**GOAL**
Could you recast the listing as a numbered list, leaving out blank lines, covering only the lines between the one holding "Task: Click the crown icon in row 3" and the one holding "Click the green upward", inclusive?

**Records of locating words and elements**
--- Begin ---
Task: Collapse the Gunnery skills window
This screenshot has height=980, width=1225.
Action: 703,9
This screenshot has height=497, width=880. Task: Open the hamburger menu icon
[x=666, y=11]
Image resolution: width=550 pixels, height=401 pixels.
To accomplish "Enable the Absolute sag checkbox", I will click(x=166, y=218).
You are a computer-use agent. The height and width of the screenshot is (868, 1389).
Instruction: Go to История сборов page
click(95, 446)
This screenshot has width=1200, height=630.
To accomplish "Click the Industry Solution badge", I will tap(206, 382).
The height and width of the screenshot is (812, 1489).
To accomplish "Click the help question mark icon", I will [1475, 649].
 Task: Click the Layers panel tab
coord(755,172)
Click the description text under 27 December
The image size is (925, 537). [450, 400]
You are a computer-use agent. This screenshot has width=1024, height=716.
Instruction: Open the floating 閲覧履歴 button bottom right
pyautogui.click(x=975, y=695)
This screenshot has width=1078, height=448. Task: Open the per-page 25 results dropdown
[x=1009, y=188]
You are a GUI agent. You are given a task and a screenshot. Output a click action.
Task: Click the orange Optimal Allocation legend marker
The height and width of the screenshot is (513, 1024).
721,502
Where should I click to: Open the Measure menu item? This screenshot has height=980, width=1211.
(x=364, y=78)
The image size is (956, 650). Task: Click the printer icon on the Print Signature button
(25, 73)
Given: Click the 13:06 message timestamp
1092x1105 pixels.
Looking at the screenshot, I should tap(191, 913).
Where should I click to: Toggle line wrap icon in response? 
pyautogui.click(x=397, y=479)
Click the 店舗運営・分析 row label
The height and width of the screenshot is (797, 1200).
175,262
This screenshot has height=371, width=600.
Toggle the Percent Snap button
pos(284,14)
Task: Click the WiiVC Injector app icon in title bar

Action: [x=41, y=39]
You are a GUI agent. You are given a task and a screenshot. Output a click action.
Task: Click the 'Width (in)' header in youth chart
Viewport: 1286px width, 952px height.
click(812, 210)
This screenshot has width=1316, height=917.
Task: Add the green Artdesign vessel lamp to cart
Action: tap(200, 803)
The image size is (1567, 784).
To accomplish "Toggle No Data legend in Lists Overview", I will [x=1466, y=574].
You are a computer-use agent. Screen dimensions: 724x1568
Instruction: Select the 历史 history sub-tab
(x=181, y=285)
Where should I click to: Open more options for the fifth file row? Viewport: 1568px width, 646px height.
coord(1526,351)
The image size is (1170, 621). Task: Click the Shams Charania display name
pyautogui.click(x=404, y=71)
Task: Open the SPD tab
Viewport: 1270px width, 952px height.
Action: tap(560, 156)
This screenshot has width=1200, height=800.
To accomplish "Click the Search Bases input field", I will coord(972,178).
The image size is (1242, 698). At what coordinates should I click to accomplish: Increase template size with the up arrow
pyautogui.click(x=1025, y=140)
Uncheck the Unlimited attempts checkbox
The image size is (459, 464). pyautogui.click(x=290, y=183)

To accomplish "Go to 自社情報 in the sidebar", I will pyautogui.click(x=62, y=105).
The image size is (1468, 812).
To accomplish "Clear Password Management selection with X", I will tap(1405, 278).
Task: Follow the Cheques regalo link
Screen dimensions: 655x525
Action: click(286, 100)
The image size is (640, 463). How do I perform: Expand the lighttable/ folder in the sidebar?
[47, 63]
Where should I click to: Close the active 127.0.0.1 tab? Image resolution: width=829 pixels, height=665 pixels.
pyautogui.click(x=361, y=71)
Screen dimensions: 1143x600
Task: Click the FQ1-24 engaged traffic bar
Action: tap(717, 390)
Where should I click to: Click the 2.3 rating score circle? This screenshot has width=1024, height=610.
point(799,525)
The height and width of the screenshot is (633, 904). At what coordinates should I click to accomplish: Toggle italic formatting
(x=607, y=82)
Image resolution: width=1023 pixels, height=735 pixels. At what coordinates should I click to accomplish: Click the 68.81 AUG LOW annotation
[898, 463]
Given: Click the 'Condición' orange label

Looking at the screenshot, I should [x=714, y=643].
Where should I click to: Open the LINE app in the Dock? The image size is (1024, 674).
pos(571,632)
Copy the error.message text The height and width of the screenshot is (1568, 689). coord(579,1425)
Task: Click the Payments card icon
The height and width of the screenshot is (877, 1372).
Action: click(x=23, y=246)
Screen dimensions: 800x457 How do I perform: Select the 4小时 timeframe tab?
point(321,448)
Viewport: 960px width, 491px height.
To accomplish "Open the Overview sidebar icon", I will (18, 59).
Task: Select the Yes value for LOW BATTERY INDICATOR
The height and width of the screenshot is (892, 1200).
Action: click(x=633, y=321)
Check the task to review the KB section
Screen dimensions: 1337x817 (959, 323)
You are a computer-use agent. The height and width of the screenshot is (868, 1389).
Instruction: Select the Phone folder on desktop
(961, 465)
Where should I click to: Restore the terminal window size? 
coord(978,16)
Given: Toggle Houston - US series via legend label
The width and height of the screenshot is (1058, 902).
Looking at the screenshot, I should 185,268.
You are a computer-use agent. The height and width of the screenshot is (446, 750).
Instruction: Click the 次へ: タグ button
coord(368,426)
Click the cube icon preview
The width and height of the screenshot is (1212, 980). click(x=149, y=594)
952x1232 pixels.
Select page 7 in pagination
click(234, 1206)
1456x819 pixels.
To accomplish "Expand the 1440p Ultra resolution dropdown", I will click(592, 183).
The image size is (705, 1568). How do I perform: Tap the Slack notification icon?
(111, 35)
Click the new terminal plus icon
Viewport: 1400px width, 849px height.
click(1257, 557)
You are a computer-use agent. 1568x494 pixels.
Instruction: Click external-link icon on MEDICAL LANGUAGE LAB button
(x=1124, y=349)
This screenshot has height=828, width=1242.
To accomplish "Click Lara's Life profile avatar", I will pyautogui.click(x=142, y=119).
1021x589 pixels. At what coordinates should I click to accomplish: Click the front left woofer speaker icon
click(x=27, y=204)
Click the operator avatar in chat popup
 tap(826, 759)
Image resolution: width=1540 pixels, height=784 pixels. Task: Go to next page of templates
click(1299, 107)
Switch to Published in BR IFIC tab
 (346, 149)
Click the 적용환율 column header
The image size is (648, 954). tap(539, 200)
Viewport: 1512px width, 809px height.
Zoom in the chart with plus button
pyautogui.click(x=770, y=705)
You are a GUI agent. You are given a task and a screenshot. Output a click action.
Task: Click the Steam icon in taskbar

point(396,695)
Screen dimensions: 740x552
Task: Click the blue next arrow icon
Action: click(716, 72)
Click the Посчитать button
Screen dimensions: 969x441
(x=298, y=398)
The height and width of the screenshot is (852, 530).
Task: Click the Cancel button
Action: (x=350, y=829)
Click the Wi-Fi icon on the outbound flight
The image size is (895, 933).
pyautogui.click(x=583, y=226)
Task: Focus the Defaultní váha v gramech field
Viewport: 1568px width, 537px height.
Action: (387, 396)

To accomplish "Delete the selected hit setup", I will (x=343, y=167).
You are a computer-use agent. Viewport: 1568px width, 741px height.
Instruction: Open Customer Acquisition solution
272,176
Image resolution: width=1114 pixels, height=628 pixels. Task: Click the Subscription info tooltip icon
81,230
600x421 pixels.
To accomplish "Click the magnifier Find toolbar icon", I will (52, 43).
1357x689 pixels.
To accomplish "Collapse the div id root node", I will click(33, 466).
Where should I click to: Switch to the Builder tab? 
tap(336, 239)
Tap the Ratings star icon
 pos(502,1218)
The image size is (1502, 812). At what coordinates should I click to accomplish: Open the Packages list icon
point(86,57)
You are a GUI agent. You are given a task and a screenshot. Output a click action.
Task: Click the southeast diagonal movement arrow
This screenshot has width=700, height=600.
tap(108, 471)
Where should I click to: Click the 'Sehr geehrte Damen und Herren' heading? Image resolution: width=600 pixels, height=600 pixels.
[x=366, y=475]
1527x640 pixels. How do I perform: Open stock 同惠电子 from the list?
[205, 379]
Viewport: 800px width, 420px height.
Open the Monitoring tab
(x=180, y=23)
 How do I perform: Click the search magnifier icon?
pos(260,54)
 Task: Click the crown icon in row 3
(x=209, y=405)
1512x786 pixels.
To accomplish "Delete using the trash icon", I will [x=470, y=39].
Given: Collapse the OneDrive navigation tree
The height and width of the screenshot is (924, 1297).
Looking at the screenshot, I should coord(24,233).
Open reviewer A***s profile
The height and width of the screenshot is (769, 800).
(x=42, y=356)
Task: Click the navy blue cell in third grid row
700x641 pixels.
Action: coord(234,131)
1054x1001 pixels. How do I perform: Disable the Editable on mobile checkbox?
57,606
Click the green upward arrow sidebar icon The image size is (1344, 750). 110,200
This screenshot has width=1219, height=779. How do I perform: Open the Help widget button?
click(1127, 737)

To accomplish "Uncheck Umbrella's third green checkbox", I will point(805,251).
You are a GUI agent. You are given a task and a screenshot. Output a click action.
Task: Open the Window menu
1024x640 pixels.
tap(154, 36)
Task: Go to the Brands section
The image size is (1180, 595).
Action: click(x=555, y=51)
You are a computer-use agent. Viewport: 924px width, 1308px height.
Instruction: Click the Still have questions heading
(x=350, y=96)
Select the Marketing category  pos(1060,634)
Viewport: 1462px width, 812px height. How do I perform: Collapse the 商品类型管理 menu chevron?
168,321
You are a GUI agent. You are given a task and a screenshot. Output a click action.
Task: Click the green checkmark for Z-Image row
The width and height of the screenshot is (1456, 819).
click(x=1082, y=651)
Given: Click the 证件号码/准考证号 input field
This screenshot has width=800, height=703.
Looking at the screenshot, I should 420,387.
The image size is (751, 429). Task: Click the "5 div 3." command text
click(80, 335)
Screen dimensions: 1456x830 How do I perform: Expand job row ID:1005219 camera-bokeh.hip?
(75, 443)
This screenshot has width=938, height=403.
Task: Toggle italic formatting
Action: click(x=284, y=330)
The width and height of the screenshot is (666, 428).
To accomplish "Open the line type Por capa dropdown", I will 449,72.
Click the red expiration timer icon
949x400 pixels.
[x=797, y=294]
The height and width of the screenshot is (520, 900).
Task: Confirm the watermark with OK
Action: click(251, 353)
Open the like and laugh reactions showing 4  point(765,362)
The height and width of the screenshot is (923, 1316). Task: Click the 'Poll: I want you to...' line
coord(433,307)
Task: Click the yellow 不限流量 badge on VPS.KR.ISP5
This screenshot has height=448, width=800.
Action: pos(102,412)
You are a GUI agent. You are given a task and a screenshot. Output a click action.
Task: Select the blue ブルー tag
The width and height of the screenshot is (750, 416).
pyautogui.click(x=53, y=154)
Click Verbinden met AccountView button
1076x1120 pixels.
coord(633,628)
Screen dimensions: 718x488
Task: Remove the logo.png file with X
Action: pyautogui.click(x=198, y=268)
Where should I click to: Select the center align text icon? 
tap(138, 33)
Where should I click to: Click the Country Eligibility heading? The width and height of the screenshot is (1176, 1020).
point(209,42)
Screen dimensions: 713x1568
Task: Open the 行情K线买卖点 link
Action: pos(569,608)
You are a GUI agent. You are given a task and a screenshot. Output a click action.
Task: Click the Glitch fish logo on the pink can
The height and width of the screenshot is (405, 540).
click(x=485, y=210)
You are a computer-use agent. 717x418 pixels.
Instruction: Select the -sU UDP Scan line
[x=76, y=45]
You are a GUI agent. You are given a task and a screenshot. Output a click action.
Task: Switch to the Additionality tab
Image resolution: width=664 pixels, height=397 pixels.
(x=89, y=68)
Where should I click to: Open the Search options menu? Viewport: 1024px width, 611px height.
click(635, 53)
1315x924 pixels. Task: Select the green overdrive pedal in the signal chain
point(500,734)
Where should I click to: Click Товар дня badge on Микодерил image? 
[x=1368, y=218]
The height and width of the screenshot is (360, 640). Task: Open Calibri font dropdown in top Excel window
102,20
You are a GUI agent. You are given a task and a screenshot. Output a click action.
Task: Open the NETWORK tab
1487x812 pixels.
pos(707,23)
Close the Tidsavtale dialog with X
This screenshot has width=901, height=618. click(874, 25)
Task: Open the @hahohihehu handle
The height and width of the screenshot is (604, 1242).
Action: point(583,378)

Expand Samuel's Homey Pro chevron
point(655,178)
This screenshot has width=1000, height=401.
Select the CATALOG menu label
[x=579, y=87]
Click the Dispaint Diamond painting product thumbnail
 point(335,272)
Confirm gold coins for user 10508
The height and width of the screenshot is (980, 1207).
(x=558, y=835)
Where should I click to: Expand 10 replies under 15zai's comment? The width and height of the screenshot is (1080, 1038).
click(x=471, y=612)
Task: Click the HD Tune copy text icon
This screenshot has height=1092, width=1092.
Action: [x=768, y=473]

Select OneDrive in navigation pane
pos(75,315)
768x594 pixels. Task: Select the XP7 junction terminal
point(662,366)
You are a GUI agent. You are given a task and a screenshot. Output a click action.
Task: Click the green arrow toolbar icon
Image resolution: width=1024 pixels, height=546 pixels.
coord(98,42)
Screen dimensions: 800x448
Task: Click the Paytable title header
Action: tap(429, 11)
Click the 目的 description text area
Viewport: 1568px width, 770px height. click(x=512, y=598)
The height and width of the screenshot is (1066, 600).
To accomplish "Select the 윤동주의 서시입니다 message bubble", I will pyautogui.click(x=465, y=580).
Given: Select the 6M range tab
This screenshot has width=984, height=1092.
--- End ---
**SOLUTION TO THIS PROBLEM**
1.  Task: Click the crown icon in row 3
2. (x=209, y=405)
3. 1512x786 pixels.
4. To accomplish "Delete using the trash icon", I will [x=470, y=39].
5. Given: Collapse the OneDrive navigation tree
6. The height and width of the screenshot is (924, 1297).
7. Looking at the screenshot, I should coord(24,233).
8. Open reviewer A***s profile
9. The height and width of the screenshot is (769, 800).
10. (x=42, y=356)
11. Task: Click the navy blue cell in third grid row
12. 700x641 pixels.
13. Action: coord(234,131)
14. 1054x1001 pixels. How do I perform: Disable the Editable on mobile checkbox?
15. 57,606
16. Click the green upward arrow sidebar icon The image size is (1344, 750). 110,200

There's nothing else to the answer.